The invention discloses a space target detection method based on an improved YOLOX network model, which comprises the following steps as shown in figure 1:

step S1: acquiring a spatial target detection data set with labels and labels, and dividing the spatial target detection data set into a training set, a verification set and a test set;

s12, labeling the enhanced image obtained in the step S11, and acquiring a space target position corresponding to the enhanced image and an XML labeling file of the type of the space target position; establishing a space target detection data set by the enhanced image and the corresponding XML markup file;

s13, the space target detection data set obtained in the step S12 is processed according to the following steps of 8:1:1 is randomly divided into a training set, a validation set and a test set.

s21: constructing a Backbone feature extraction module Backbone network;

the Backbone feature extraction module Backbone network comprises a Focus module, a depth separable convolution layer, a residual module and an SPPBottlenck module;

the device comprises a Focus module, a first depth separable convolution layer, a second depth separable convolution layer, a first CspLayer module, a third depth separable convolution layer, a second CspLayer module, a fourth depth separable convolution layer, a third CspLayer module, a fifth depth separable convolution layer, an SPPBottleeck module and a fourth CspLayer module which are sequentially arranged;

in step S22, the enhanced feature extraction module related Encoder network comprises 1 initial convolution layer module, Z expansion residual blocks and Z-1 attention mechanism feedback modules CBAM, wherein Z is a positive integer;

x ₁ ＝conv ₂ (conv ₁ (m ₁ ))

s222: building an extended residual block, and outputting x of the initial convolutional layer module obtained in step S221 ₁ Performing convolution layer operation to obtain output X of the residual block _i ：

X _i ＝x _i +conv ₅ (conv ₄ (conv ₃ (x _i )))

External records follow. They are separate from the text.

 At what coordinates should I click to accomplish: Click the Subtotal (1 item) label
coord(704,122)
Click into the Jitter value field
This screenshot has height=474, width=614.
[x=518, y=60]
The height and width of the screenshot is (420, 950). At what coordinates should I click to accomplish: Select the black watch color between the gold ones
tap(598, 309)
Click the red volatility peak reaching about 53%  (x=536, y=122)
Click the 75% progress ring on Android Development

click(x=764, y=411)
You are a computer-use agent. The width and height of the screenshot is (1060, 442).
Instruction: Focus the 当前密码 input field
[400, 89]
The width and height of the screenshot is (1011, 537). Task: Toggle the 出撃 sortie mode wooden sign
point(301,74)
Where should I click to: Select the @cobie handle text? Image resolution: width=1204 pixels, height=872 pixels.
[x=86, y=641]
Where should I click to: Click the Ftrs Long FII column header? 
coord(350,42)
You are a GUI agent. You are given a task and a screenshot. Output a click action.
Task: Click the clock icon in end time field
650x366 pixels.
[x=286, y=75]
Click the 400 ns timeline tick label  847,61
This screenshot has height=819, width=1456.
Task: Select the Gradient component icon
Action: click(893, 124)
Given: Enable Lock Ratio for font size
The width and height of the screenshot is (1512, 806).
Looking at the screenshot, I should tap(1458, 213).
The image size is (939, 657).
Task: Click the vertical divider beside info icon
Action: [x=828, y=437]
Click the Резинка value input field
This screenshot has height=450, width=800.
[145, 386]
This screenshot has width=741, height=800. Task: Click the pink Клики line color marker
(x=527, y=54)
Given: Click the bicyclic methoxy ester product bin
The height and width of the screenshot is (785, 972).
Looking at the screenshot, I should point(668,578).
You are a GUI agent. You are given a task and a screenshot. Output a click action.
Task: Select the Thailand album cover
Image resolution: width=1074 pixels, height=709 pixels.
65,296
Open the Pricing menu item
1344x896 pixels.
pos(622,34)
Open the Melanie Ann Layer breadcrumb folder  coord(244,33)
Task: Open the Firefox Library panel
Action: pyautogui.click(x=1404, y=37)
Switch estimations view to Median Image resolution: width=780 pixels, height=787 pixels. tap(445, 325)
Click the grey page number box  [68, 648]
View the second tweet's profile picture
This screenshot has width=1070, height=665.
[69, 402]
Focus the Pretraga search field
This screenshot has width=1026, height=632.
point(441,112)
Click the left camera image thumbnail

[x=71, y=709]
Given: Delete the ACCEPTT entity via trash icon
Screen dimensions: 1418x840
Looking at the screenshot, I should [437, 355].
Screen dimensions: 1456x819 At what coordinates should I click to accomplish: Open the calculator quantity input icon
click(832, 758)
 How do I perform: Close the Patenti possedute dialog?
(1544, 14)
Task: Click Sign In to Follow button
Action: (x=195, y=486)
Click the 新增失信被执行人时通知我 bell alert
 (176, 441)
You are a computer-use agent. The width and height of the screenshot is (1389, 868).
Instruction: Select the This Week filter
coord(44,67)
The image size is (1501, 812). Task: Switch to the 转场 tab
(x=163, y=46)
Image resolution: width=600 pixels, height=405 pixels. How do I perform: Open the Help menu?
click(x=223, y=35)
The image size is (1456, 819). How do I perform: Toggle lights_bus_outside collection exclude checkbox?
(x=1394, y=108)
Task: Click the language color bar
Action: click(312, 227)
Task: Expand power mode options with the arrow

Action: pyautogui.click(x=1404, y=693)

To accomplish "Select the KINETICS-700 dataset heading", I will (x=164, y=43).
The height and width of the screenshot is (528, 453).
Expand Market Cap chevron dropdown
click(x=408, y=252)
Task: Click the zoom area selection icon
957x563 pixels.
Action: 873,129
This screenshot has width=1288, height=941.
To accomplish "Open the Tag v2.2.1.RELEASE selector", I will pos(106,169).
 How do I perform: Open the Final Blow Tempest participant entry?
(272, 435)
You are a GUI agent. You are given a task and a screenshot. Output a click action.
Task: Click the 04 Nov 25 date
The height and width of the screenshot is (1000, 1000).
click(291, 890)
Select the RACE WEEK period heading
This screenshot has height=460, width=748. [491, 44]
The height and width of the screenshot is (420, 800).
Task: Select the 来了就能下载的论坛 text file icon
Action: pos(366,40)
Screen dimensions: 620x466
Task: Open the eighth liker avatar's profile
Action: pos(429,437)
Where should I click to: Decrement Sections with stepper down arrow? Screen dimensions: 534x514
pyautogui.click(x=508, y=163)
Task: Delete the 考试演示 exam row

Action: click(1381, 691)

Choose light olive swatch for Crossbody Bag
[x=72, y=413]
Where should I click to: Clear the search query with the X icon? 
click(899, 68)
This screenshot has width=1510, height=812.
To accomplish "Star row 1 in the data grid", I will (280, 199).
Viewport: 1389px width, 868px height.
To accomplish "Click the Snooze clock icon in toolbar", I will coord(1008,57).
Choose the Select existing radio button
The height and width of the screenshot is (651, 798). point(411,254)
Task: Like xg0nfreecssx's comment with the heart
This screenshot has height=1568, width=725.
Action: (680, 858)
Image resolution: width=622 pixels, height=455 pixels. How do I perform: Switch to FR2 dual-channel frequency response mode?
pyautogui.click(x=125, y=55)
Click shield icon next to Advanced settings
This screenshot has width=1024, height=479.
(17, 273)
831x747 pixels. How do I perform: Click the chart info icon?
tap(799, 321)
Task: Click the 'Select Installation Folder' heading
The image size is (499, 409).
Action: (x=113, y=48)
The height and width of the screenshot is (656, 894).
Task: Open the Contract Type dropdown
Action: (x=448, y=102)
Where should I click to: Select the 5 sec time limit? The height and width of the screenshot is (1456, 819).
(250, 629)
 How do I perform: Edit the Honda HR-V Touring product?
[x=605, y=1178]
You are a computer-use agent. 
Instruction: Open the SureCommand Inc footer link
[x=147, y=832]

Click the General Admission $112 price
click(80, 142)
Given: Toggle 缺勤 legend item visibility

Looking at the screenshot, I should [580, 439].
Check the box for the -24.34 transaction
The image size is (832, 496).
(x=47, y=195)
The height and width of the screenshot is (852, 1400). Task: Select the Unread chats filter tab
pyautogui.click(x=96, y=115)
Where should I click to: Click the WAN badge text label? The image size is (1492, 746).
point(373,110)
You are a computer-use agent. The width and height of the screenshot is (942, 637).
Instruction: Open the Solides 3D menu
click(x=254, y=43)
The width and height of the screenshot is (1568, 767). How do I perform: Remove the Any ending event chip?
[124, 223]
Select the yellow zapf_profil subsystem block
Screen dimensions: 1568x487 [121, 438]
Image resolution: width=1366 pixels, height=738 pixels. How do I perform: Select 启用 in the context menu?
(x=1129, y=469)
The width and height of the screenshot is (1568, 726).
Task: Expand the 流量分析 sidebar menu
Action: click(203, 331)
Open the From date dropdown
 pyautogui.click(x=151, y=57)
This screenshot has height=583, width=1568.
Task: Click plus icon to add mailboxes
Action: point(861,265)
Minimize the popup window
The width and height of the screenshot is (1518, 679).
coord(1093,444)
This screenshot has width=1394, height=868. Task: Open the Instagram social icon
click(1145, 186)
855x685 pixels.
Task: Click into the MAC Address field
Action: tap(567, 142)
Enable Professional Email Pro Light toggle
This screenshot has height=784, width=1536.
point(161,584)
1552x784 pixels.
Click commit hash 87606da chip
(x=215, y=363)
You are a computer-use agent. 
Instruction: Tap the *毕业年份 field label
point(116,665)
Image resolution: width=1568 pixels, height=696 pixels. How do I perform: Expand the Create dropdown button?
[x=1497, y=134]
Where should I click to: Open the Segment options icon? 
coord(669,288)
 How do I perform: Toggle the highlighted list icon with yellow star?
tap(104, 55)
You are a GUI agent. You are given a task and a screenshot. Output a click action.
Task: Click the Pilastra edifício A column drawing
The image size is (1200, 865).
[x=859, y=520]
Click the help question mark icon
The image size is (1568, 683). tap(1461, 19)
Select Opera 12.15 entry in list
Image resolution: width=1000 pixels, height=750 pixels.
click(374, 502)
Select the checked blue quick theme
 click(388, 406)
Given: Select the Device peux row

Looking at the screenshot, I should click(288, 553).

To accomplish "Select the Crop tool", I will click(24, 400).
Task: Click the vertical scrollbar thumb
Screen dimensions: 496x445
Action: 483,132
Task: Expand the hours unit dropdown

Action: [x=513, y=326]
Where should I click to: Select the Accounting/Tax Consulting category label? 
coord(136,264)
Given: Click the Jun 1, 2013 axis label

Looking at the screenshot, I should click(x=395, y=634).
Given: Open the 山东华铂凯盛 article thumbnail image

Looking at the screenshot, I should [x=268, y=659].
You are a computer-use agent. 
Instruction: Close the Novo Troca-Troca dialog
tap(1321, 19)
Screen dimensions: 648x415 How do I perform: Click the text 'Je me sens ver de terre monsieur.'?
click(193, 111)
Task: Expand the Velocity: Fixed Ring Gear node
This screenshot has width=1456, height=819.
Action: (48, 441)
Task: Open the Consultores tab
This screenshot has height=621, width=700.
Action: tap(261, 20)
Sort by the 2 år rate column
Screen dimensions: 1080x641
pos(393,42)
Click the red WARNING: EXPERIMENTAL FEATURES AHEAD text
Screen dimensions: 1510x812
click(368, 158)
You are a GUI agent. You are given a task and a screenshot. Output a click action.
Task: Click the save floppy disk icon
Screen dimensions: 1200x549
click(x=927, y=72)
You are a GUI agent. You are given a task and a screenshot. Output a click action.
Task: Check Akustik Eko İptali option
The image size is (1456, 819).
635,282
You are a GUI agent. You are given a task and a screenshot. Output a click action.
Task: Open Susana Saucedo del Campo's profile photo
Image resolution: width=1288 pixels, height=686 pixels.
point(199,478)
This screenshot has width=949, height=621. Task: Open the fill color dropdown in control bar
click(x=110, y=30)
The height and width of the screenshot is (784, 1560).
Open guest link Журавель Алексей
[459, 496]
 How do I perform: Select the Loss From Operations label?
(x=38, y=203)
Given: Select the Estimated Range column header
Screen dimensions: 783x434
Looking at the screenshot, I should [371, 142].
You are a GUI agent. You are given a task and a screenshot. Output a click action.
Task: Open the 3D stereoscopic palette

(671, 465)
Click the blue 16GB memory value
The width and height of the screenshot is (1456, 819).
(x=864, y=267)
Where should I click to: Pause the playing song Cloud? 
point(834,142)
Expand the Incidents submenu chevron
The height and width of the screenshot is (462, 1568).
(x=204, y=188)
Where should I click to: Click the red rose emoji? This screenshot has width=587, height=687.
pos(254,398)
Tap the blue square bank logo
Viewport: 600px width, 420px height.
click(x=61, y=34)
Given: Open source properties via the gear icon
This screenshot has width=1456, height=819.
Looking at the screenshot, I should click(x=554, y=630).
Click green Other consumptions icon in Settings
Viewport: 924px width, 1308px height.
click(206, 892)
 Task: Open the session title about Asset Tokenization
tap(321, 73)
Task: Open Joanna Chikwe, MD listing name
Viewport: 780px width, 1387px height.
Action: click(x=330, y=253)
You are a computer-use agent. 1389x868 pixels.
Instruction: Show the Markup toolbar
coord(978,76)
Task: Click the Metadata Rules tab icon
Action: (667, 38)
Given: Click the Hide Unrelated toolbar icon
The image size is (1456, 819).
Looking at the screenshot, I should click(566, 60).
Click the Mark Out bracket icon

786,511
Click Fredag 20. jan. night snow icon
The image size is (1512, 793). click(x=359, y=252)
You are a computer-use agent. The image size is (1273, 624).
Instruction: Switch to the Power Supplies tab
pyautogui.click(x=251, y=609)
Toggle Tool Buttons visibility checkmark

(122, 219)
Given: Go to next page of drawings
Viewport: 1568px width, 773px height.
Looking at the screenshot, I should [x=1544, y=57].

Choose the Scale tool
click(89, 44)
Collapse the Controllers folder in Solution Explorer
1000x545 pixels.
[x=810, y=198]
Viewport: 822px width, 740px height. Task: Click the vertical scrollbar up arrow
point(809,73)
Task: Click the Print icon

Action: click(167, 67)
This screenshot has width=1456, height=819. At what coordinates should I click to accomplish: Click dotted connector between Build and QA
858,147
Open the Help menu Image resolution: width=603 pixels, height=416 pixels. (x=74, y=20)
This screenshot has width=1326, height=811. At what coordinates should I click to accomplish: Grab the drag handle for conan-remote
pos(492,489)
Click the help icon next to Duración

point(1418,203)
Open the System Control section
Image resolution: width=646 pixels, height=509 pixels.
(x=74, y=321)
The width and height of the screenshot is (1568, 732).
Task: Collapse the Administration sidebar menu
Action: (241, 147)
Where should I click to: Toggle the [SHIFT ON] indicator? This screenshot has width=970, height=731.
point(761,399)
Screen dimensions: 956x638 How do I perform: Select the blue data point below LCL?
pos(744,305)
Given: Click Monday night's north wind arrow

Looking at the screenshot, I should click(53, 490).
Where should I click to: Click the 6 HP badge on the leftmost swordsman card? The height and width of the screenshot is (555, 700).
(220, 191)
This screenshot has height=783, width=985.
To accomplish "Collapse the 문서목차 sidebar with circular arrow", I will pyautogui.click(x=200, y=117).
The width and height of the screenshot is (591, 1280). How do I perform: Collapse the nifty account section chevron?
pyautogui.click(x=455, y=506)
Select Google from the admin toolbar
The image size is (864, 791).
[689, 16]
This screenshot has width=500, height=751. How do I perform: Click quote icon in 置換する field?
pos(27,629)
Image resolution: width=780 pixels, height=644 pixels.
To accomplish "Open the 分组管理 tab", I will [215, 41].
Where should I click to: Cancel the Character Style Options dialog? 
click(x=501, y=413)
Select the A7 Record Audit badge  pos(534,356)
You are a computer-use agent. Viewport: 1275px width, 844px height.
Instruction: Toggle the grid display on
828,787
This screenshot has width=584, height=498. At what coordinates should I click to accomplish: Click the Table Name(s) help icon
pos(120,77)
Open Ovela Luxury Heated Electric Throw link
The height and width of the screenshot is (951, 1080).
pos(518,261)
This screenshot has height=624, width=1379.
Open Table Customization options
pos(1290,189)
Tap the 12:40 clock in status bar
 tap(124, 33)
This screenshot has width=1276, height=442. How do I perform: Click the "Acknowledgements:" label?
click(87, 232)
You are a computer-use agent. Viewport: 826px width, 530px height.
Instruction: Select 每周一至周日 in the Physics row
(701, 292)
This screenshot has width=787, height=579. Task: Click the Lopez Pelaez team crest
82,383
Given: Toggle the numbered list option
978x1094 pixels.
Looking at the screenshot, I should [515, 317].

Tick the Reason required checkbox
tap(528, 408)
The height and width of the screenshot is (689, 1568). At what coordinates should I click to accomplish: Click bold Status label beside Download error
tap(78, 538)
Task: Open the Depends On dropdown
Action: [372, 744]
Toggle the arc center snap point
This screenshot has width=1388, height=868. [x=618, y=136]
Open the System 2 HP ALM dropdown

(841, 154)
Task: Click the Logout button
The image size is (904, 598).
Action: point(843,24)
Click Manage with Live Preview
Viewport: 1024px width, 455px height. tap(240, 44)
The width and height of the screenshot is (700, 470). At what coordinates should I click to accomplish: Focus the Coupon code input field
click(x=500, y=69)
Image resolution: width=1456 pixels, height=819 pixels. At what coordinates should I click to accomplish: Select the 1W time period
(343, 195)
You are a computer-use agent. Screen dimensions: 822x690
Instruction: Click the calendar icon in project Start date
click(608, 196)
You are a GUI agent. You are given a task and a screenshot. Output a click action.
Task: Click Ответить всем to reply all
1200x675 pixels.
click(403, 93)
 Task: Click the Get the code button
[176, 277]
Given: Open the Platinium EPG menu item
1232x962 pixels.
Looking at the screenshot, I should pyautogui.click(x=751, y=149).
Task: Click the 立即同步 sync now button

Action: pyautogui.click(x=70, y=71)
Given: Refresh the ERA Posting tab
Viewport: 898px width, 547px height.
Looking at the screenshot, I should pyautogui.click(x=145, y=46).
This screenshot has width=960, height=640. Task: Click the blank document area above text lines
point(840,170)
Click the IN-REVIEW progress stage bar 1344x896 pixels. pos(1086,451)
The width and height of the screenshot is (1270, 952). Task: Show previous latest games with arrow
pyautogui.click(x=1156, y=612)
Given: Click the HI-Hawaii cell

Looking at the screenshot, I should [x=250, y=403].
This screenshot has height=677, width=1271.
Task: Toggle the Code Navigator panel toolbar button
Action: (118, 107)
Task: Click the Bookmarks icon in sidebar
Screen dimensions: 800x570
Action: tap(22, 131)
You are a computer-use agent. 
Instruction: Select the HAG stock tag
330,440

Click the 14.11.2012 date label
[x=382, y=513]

In the formula, x _i For the input of the i-th extended residual block, conv ₃ 、conv ₅ All are 1 × 1 convolutional layers, conv ₄ Is a 3X 3 convolution layer, X _i For the output of the ith residual block for expansion,

And spatial attention output profile

And outputting the spatial attention as a feature map

in the formula, avgPool is average pooling, maxpool is maximum pooling operation, conv ₆ 、conv ₇ 、conv ₈ 、conv ₉ Are all 1X 1 convolutional layers, conv ₁₀ Is a 7 x 7 convolutional layer, cat is based on a one-dimensional stitching operation.

x _i+1 ＝Y _i

through steps S222 to S223, the output characteristic diagram Y of the attention mechanism feedback module CBAM at the Z-1 st time is obtained _Z-1 To obtain the input x of the Z-th expansion residual block _Z X is to _Z Substituting into the output X of the expanded residual block in step S222 _i ＝x _i +conv ₅ (conv ₄ (conv ₃ (x _i ) )) to obtain a reinforced characteristic layer of a reinforced characteristic extraction module scaled Encoder network corresponding to the first characteristic layer;

In the step S23, the decoupling output module YoloHead network comprises a dynamic convolution layer, a layer attention mechanism and a prediction parameter layer;

Comprises the following steps:

X∈R×H×W×C

wherein, X is one of the enhancement feature layers obtained in step S225, R, H, W and C respectively represent the number of images batchSize, image height, image width and channel number of the YOLOX network model input each time, δ indicates the relu activation function, conv _k Refers to the k-th convolutional layer,

S232：using the dynamic convolution layer obtained in step S231 using a layer attention mechanism

Feature layer for computational classification and regression tasks

w＝σ(fc ₂ (δ(fc ₁ (x ^inter ))))

Wherein x is ^inter Is a spliced dynamic convolution layer

Characteristic map, fc, obtained thereafter ₁ Is the first fully-connected layer, fc ₂ Is a second fully connected layer, w is x ^inter The k-dimensional weight variables calculated by the layer attention mechanism can capture the dependency relationship between k convolutional layers, w _k Is the kth element of w, σ is the sigmoid function;

s233: according to the characteristic layer in S232

Z ^task ＝conv ₁₂ (δ(conv ₁₁ (X ^task )))

Wherein, X ^task Is a characteristic layer

Splicing characteristic map of (1), conv ₁₁ Is 1 × 1 convolution layer for adjusting the number of channels, conv ₁₂ Is 1 × 1 convolutional layer, and is used for generating prediction parameter Z ^task ；

S3, inputting the training set and the verification set obtained in the step S1 into the YOLOX network model constructed in the step S2, training and verifying to obtain a spatial target detection model and a prediction weight thereof, and continuously performing iterative optimization on the prediction weight through forward propagation and backward propagation to obtain a trained YOLOX network model;

s31: inputting the RGB pictures of the training set and the verification set in the step S13 in the YOLOX network model, and slicing the RGB pictures by using the Focus module in the step S21;

s36: and (4) calculating the prediction parameters of the prediction feature layer in the step (S35) and the cross entropy losses of the category prediction parameters Cls and the target frame parameters Reg and the foreground/background parameters Obj in the enhanced image in the step (S12) and the corresponding XML annotation file, and continuously performing iterative optimization according to the model prediction weight of the cross entropy losses until a space target detection model is obtained.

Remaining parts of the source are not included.